La Knesset, le Parlement israélien, a adopté à une large majorité (71 voix contre 13) un projet de texte non contraignant appelant à imposer la souveraineté israélienne sur la Cisjordanie et la vallée du Jourdain. Un vote symbolique mais qui va dans le même sens que des récentes déclarations de membres du gouvernement Netanyahou mais également de la répression menée depuis des mois contre la population cisjordanienne qui a fait des centaines de morts, des milliers de blessés et le déplacement de villages entiers pour permettre à des colons juifs de s’installer. Tout ça couplé avec les massacres de Gaza et les tentatives de regrouper la population gazaouie en vue de son expulsion. Dans ces conditions la solution à deux États mis en avant par Macron est une gigantesque fumisterie. Car Jérusalem ne veut pas en entendre parler et les puissances occidentales ne sont pas prêtes à se mettre à dos l’État sioniste qui fait le sale boulot à leur place dans la région.

L’ONG Global Footprint Network calcule chaque année le « jour du dépassement », c’est à dire le moment où la demande humaine sur la nature dépasse ce que la Terre peut produire et absorber en une année. Ce jour a été atteint le 24 juillet en 2025, contre le 1er août en 2024, le 2 août en 2023, voire le 16 août en 2020. Dit autrement il faudrait l’équivalent de 2,8 planètes pour survenir à l‘ensemble des besoins de l’Humanité. En fait le capitalisme continue à surexploiter les ressources naturelles, à polluer l’environnement et a suscité le réchauffement climatique. Il mène la planète droit dans le mur… et nous avec.
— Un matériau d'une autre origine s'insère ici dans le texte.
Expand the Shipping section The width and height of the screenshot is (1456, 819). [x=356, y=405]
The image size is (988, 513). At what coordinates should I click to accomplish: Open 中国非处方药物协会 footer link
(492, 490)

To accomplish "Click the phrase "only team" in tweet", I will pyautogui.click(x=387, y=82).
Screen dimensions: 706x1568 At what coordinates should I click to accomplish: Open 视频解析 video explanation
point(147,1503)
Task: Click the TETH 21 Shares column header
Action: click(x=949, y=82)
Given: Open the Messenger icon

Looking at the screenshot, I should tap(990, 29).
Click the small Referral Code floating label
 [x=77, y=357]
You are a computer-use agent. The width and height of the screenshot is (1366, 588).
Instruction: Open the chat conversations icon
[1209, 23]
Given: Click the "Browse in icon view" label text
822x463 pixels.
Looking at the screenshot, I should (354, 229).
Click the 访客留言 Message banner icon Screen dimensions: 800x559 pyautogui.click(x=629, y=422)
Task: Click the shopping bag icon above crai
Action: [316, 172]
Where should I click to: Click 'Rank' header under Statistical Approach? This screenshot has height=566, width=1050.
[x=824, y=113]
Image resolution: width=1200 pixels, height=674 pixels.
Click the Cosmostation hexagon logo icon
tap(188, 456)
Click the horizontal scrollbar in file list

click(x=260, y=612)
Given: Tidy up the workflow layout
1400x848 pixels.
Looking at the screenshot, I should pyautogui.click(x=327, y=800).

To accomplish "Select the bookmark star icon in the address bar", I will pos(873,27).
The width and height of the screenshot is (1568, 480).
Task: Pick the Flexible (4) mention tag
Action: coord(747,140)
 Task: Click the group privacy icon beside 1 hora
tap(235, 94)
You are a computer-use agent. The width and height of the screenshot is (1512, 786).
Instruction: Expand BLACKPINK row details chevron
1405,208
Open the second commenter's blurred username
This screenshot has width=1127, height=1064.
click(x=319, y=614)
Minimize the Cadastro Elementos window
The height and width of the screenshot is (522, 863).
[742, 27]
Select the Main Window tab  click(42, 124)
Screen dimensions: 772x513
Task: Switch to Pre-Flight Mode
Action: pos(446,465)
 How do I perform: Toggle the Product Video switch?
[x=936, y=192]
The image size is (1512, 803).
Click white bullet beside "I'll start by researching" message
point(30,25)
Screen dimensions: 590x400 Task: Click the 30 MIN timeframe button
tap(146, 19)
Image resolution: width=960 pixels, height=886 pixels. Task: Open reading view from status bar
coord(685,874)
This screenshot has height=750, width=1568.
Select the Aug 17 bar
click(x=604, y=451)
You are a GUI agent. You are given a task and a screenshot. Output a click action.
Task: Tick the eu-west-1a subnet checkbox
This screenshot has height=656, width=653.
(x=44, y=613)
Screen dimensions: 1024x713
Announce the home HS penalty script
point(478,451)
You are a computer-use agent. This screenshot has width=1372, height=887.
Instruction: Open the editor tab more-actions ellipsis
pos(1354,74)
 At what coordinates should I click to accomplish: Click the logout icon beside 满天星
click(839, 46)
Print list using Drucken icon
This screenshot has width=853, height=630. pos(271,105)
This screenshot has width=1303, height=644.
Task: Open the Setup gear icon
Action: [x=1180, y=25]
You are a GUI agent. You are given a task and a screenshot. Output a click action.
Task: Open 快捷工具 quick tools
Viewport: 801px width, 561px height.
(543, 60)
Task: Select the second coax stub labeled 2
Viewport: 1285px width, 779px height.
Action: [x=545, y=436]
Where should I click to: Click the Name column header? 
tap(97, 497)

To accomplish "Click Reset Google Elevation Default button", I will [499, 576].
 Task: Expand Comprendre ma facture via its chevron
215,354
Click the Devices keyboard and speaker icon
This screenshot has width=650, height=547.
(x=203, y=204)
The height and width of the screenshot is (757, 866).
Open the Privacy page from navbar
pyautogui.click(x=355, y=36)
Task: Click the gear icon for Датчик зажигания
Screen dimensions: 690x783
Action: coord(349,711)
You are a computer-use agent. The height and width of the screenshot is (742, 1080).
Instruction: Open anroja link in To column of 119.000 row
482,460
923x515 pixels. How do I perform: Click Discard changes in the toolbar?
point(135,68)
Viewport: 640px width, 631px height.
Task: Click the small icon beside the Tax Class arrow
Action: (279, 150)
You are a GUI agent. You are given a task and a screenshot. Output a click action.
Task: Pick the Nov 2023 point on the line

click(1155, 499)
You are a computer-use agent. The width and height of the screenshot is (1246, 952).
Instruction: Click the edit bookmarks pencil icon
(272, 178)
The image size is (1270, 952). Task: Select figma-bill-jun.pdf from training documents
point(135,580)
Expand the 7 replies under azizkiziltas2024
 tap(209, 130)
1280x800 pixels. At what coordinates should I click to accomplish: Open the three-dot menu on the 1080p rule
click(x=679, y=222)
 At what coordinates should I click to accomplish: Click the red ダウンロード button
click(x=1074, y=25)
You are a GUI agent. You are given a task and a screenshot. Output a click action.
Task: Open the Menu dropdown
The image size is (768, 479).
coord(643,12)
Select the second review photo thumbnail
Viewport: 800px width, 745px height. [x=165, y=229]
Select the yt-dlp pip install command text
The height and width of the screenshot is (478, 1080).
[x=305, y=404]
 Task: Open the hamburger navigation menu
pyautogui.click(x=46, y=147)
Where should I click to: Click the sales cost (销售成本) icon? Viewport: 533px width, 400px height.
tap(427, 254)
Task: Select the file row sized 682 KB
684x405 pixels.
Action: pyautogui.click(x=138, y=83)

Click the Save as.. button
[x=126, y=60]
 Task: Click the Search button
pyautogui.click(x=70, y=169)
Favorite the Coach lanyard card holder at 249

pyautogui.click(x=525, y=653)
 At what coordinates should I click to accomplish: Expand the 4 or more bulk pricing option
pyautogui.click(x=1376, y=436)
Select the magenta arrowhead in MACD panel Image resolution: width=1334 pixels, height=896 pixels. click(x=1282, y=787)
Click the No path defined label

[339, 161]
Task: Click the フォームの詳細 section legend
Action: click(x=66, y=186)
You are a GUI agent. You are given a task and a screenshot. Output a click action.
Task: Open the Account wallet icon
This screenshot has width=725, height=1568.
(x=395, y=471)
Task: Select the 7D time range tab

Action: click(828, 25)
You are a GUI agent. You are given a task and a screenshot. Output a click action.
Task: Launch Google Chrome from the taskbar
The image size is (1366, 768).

Plusieurs dizaines d’ONG tirent la sonnette d’alarme après l’annonce d’une coupe de 700 millions d’euros de l’aide au développement dans le projet de budget 2026 présenté par François Bayrou. Cette réduction s’ajoute à d’autres baisses depuis 2024 ce qui va conduire les humanitaires à renoncer à certains programmes d’aide, dans un contexte mondial marquée par la crise économique, les dérèglements climatiques et la multiplication des conflits armés. « Les orientations budgétaires présentées par le gouvernement pourraient mettre en danger des populations pauvres et vulnérables dans le monde », dénonce Coordination Sud, qui rassemble 188 ONG menant des actions humanitaires d’urgence, comme Médecins du Monde, Handicap international ou encore Solidarités international. L’aide au développement permet de financer l’accès à des services essentiels, comme à la santé, à l’eau, à l’alimentation, mais aussi de protéger des populations qui sont dans des situations de vulnérabilité et de fragilité extrême. En fait Bayrou ne fait que suivre l’exemple de Trump qui a élagué à la tronçonneuse le budget de l’agence USAID tout en annonçant, en même temps, des cadeaux fiscaux aux grandes entreprises.

La permanence, dans les Deux-Sèvres, de la députée écologiste Delphine Batho a été dégradée par des manifestants appartenant à deux syndicats agricoles de droite, la FNSEA et les Jeunes Agriculteurs. Dans un passé récent d’autres parlementaires de gauche ou écologistes ont connu pareille mésaventure alors que les injures et les menaces se multiplient sur les réseaux sociaux à l’égard de celles et ceux qui avaient voté contre la loi Duplomb. Quant aux autorités, et notamment aux préfets, ils font preuve d’une grande mansuétude par rapport à ces manifestants. Un traitement qui contraste avec celui réservé à celles et ceux qui prennent part à des manifestations syndicales ouvrières, écologistes ou de soutien à la Palestine. Là les autorités n’hésitent jamais à envoyer gendarmes et CRS. Un deux poids de mesure qui se comprend lorsqu’on connaît la proximité des principales organisations agricoles -avec la droite en général et le gouvernement en particulier.